§ Exercise instructions
Once you find the line in the listing below that contains "The height and width of the screenshot is (506, 1075).", copy it and every following line exactly, stopping at the end.

§ Material supplied
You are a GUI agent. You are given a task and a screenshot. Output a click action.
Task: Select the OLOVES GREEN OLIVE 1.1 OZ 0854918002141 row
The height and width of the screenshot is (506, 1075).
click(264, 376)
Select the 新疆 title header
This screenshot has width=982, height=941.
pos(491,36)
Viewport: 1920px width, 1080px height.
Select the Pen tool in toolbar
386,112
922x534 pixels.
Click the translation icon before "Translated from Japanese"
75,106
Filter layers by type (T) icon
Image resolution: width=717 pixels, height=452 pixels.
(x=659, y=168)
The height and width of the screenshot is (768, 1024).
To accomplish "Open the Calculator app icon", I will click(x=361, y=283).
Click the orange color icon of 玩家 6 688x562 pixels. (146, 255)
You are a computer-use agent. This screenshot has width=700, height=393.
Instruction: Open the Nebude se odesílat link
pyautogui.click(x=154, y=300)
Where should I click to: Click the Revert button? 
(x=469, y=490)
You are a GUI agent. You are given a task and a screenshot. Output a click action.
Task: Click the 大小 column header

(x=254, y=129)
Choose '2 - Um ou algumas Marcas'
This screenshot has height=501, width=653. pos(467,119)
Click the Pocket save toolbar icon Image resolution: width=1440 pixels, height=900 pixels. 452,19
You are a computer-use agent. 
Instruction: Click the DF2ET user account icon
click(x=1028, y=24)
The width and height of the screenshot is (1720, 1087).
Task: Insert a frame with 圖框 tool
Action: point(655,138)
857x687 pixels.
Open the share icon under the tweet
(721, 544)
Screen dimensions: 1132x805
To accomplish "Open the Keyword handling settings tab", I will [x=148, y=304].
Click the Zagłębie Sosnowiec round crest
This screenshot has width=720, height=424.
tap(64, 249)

§ Written answer
The height and width of the screenshot is (506, 1075).
click(264, 376)
Select the 新疆 title header
This screenshot has width=982, height=941.
pos(491,36)
Viewport: 1920px width, 1080px height.
Select the Pen tool in toolbar
386,112
922x534 pixels.
Click the translation icon before "Translated from Japanese"
75,106
Filter layers by type (T) icon
Image resolution: width=717 pixels, height=452 pixels.
(x=659, y=168)
The height and width of the screenshot is (768, 1024).
To accomplish "Open the Calculator app icon", I will click(x=361, y=283).
Click the orange color icon of 玩家 6 688x562 pixels. (146, 255)
You are a computer-use agent. This screenshot has width=700, height=393.
Instruction: Open the Nebude se odesílat link
pyautogui.click(x=154, y=300)
Where should I click to: Click the Revert button? 
(x=469, y=490)
You are a GUI agent. You are given a task and a screenshot. Output a click action.
Task: Click the 大小 column header

(x=254, y=129)
Choose '2 - Um ou algumas Marcas'
This screenshot has height=501, width=653. pos(467,119)
Click the Pocket save toolbar icon Image resolution: width=1440 pixels, height=900 pixels. 452,19
You are a computer-use agent. 
Instruction: Click the DF2ET user account icon
click(x=1028, y=24)
The width and height of the screenshot is (1720, 1087).
Task: Insert a frame with 圖框 tool
Action: point(655,138)
857x687 pixels.
Open the share icon under the tweet
(721, 544)
Screen dimensions: 1132x805
To accomplish "Open the Keyword handling settings tab", I will [x=148, y=304].
Click the Zagłębie Sosnowiec round crest
This screenshot has width=720, height=424.
tap(64, 249)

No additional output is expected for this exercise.